| Exercise brief |
Among the entries, which lines carry the string "screenshot"? Copy every one.

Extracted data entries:
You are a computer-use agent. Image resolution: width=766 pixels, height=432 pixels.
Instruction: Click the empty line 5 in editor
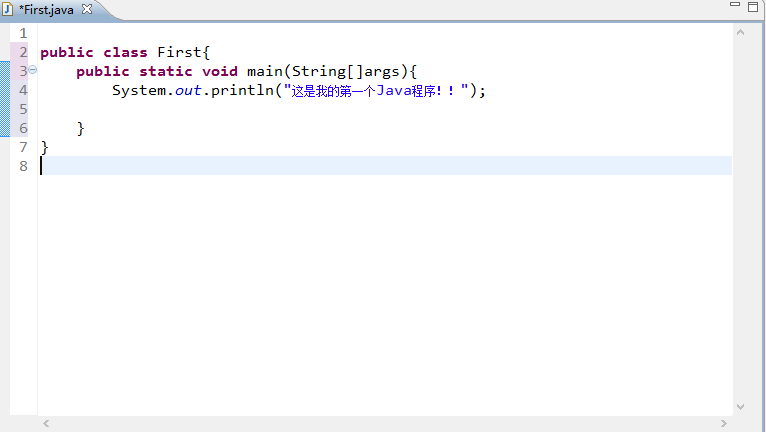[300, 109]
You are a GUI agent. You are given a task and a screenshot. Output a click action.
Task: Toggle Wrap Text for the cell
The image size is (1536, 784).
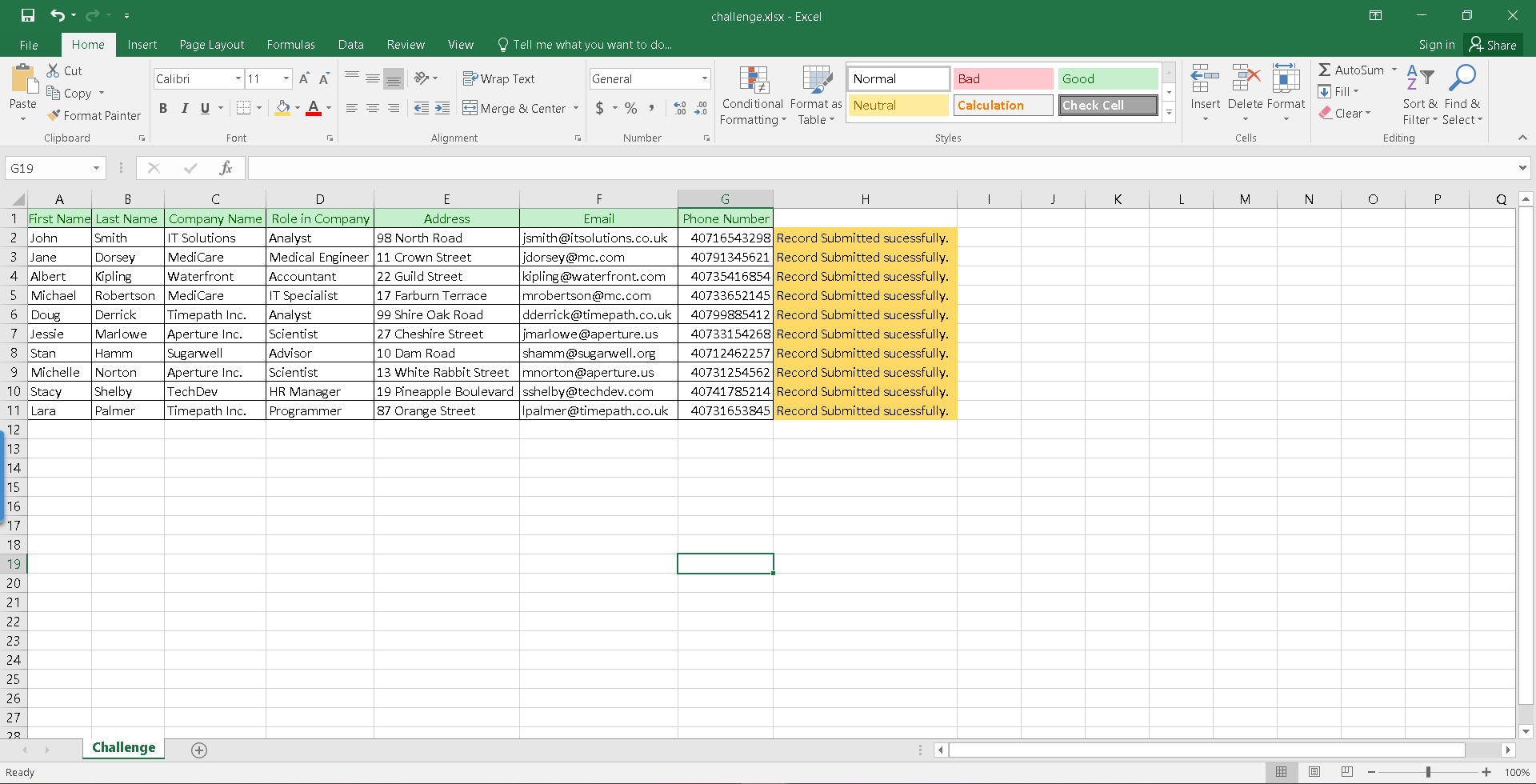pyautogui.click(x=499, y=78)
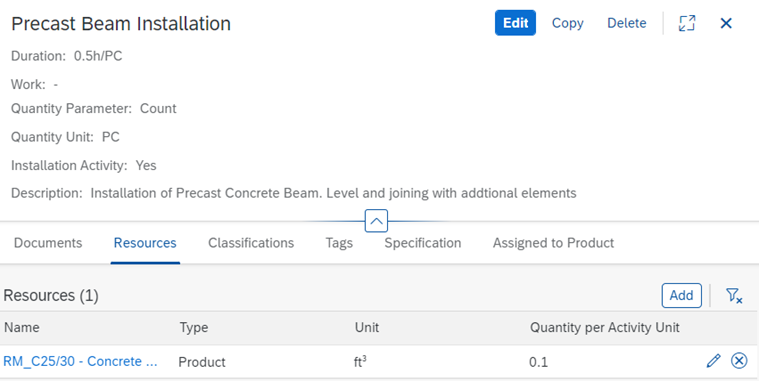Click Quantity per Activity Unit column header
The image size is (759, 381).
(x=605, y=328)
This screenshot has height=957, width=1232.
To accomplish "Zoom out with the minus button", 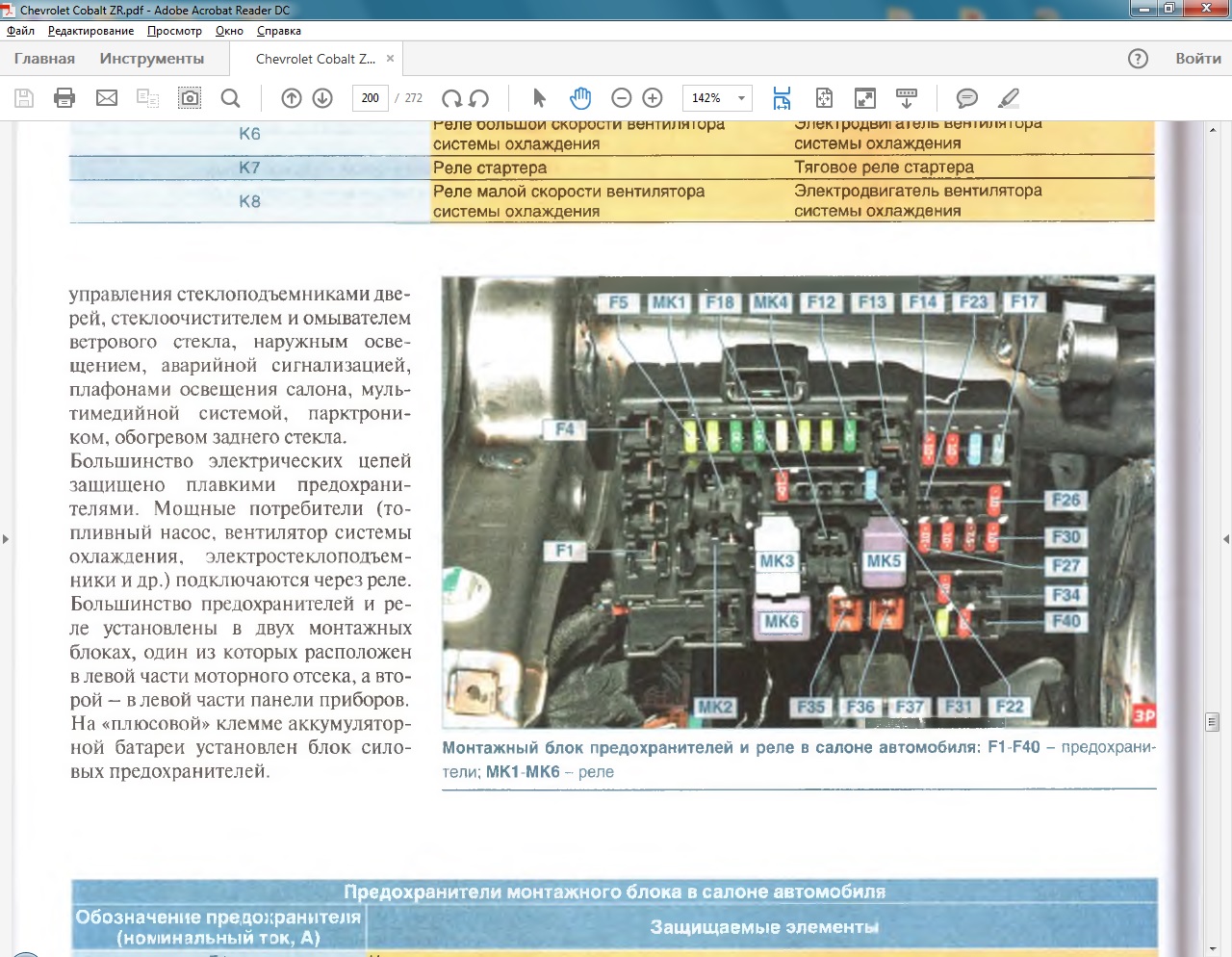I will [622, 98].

| Solution to this task |
You are a GUI agent. You are given a task and a screenshot. Output a click action.
This screenshot has height=957, width=1232.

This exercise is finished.